> TO BE DONE: Reproduce word for word the stretch of lines below, from the line containing "Where should I" through the line containing "point(19,113)", with both of those lines included. Leave the pictures out.

--- START OF TASK INPUTS ---

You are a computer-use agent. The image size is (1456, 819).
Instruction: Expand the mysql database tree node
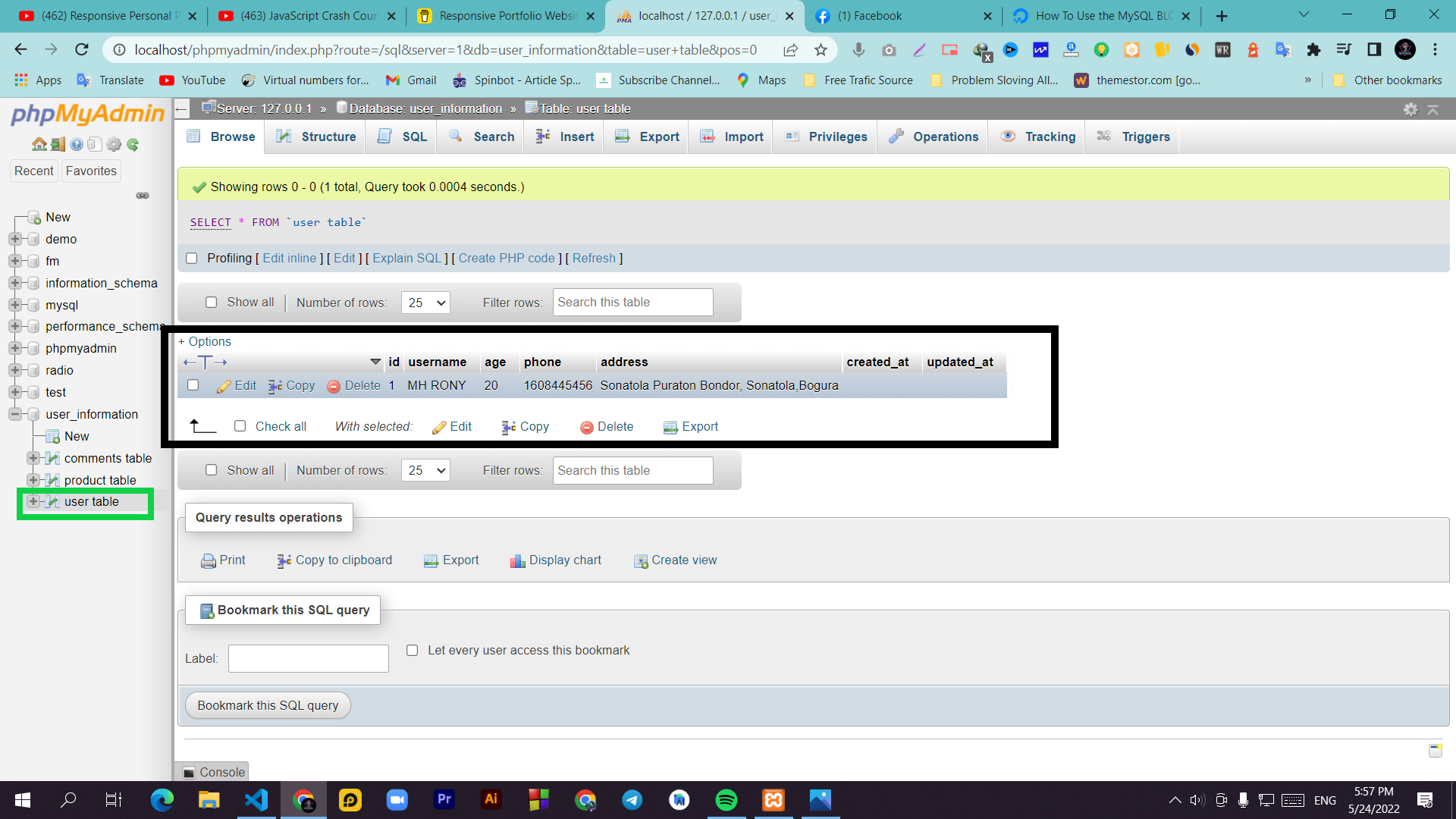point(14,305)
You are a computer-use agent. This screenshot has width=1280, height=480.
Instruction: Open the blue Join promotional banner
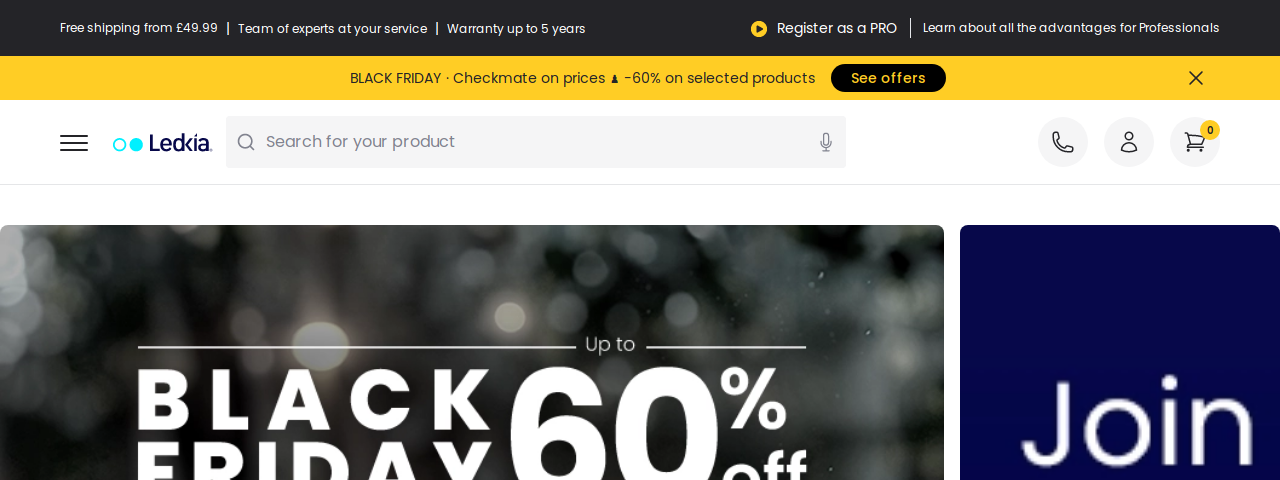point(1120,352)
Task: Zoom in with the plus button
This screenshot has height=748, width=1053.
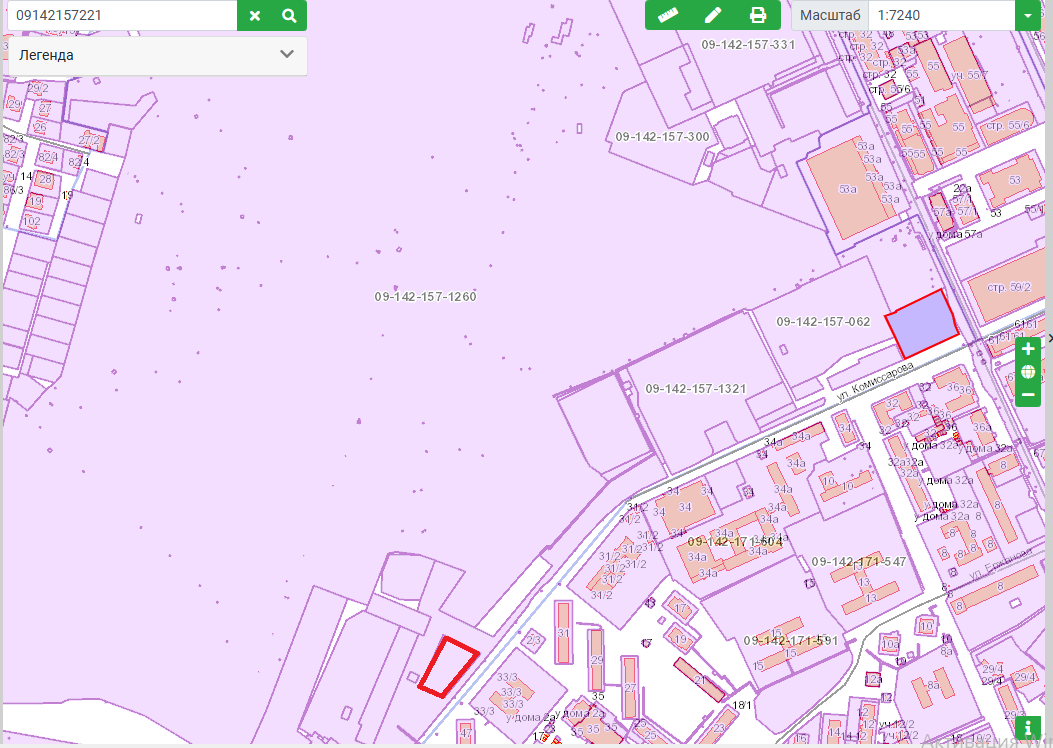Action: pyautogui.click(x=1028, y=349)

--- END OF TASK INPUTS ---
--- START OF TASK INPUTS ---

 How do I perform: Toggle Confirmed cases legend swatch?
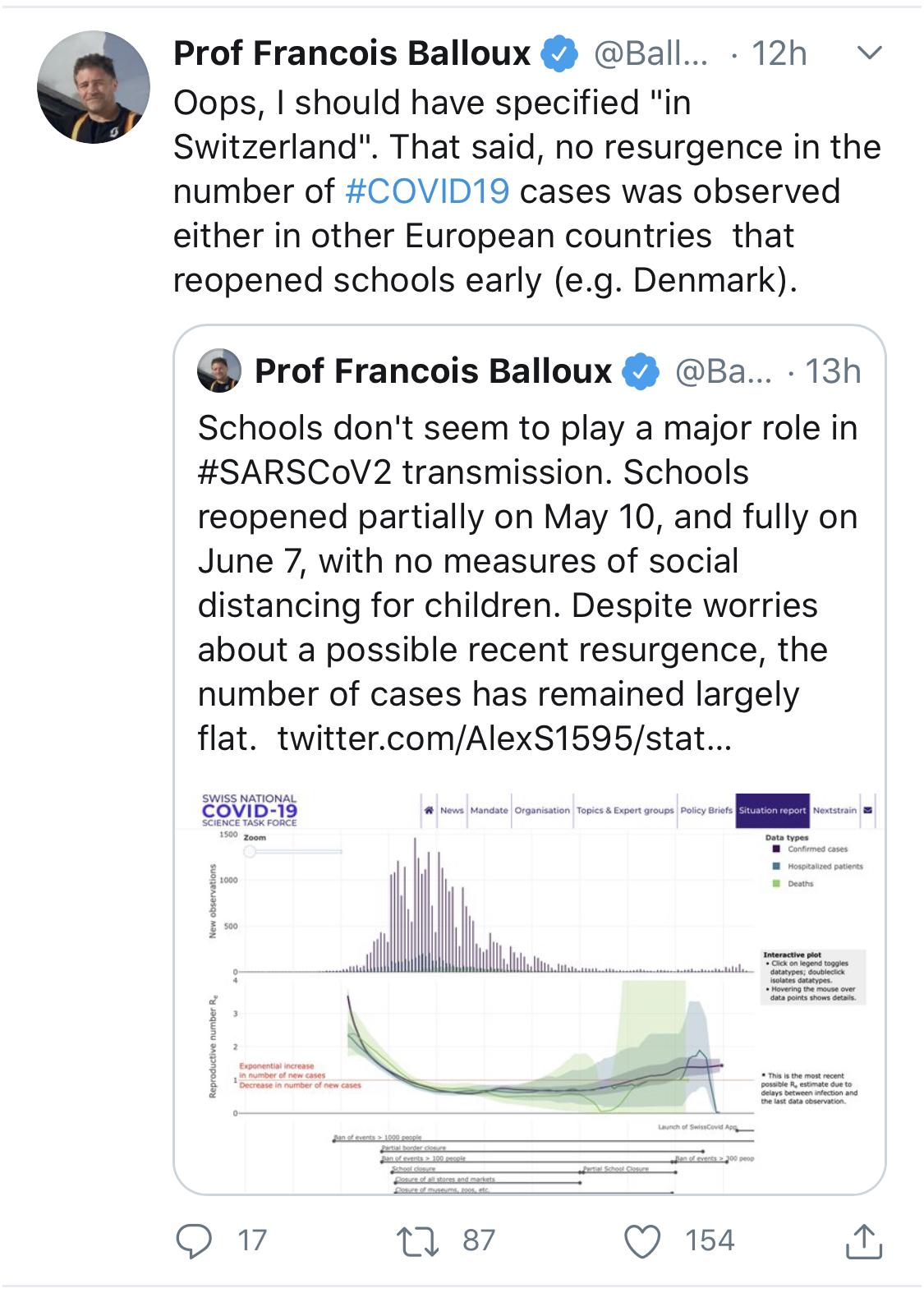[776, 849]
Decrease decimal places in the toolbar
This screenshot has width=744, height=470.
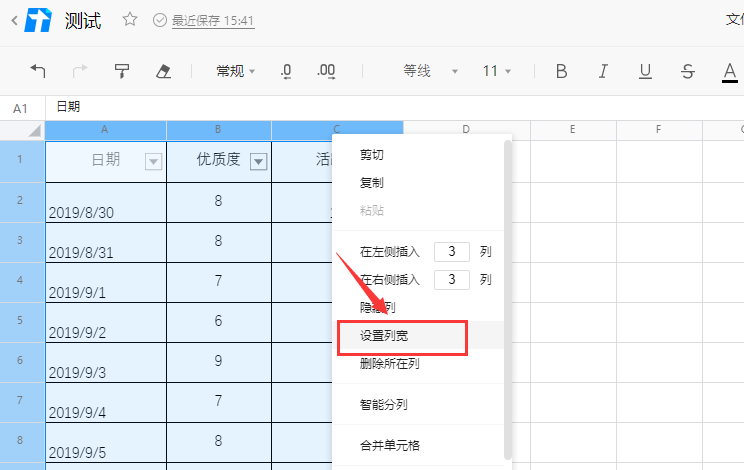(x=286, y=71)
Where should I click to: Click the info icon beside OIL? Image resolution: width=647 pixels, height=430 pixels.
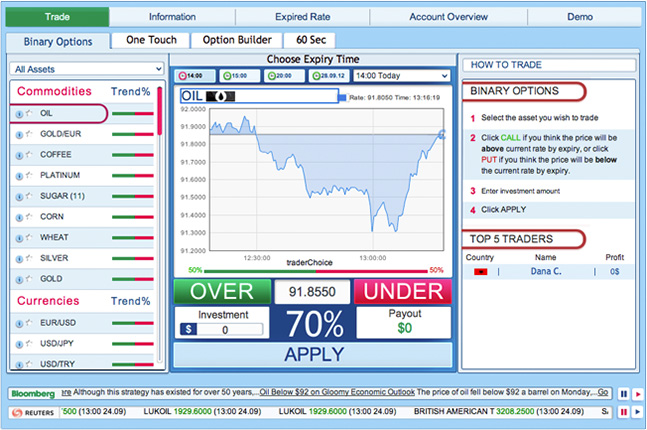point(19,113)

--- END OF TASK INPUTS ---

> SOLUTION TO THE PROBLEM:
Where should I click to: Click the info icon beside OIL? Image resolution: width=647 pixels, height=430 pixels.
point(19,113)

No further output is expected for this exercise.